Stored data
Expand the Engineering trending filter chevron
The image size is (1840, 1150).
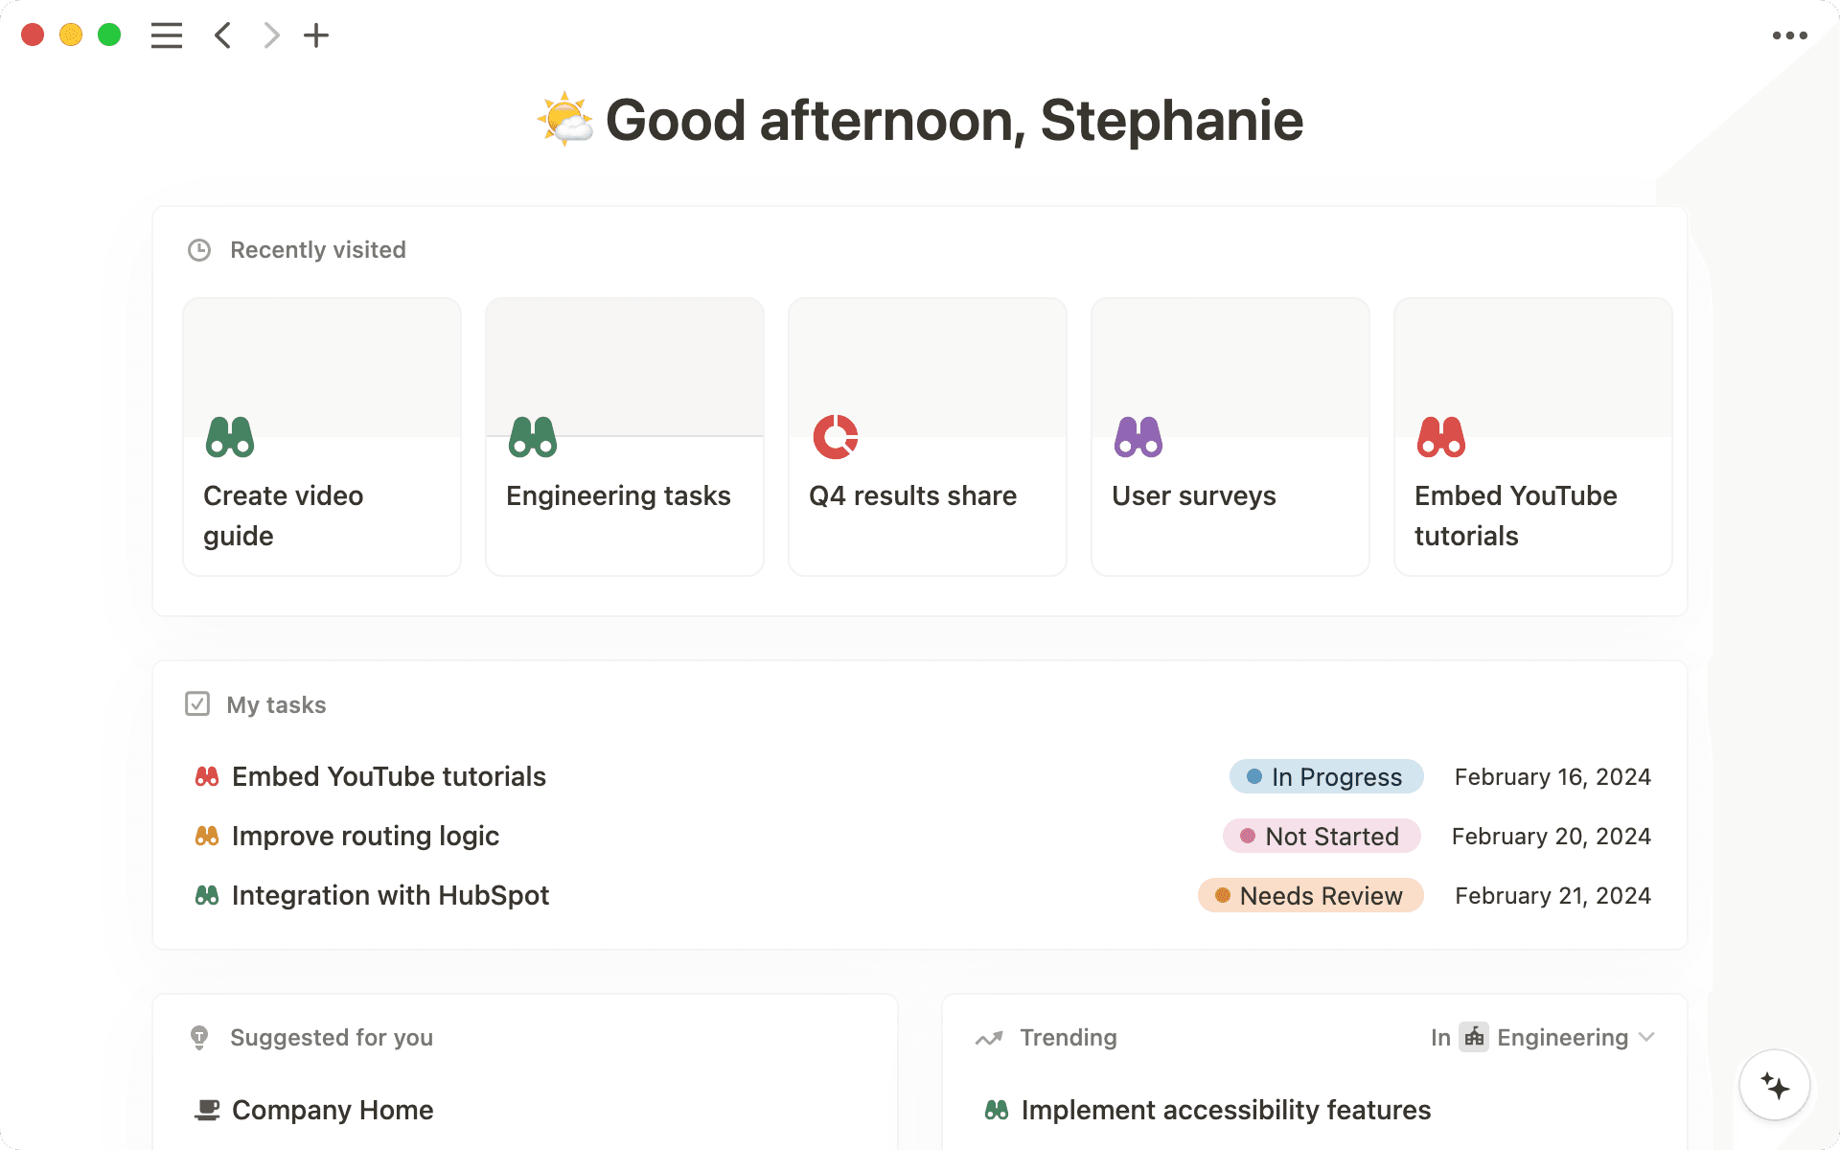[x=1647, y=1037]
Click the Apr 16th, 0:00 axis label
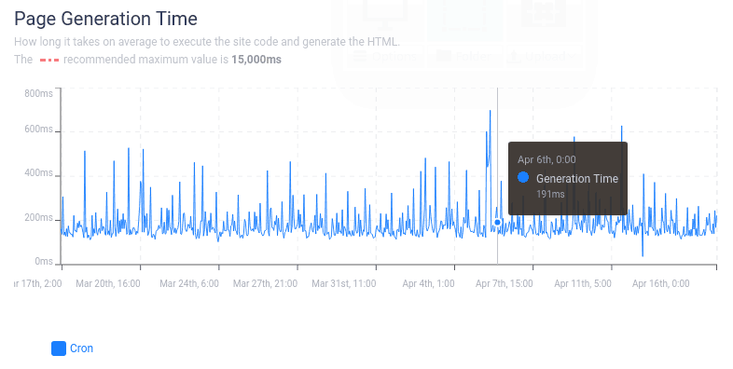 tap(660, 283)
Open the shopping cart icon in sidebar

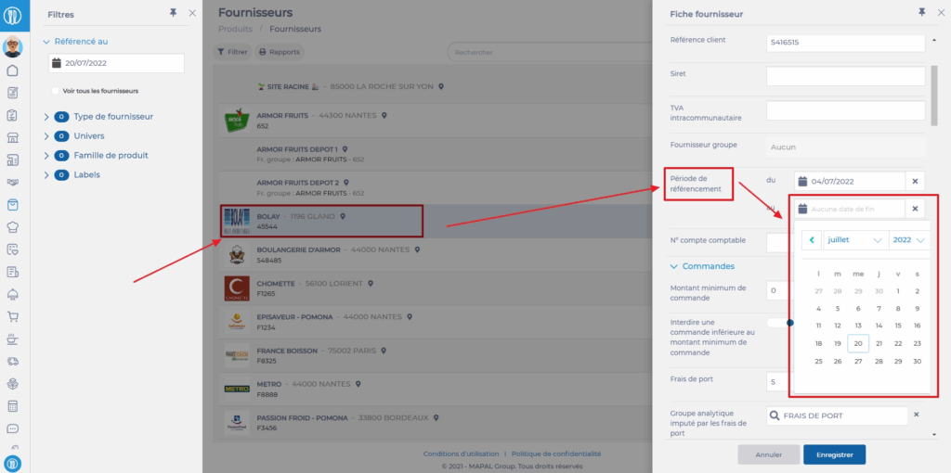pos(13,316)
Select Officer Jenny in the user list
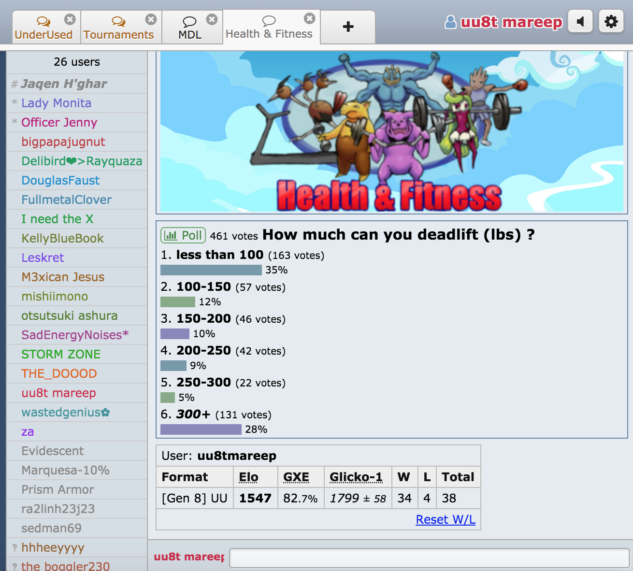This screenshot has height=571, width=633. tap(59, 122)
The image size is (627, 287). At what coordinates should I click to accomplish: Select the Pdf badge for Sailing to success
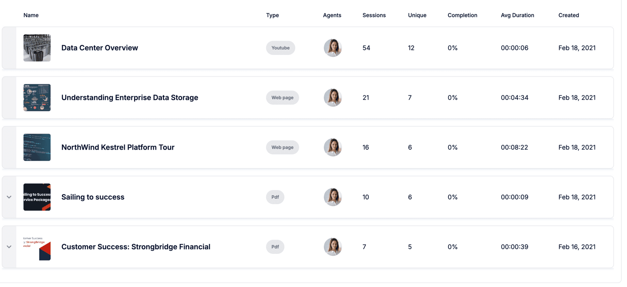point(275,197)
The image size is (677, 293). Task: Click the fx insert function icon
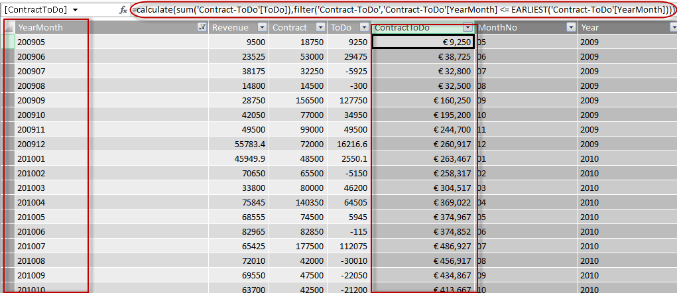(123, 11)
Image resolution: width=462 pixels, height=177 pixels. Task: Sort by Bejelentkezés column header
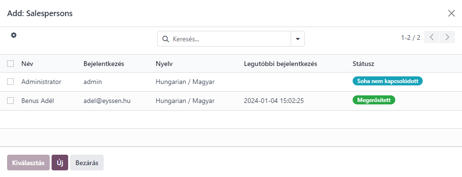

THE TASK ->
An exact copy of all the records, free of pictures, is the expected answer.

TASK RESULT ->
Expand the Engineering trending filter chevron
The image size is (1840, 1150).
[x=1647, y=1037]
Click the Apr 16th, 0:00 axis label
 tap(660, 283)
Open the shopping cart icon in sidebar

pos(13,316)
Select Officer Jenny in the user list
This screenshot has height=571, width=633. tap(59, 122)
The image size is (627, 287). At what coordinates should I click to accomplish: Select the Pdf badge for Sailing to success
point(275,197)
The image size is (677, 293). Task: Click the fx insert function icon
(123, 11)
Image resolution: width=462 pixels, height=177 pixels. Task: Sort by Bejelentkezés column header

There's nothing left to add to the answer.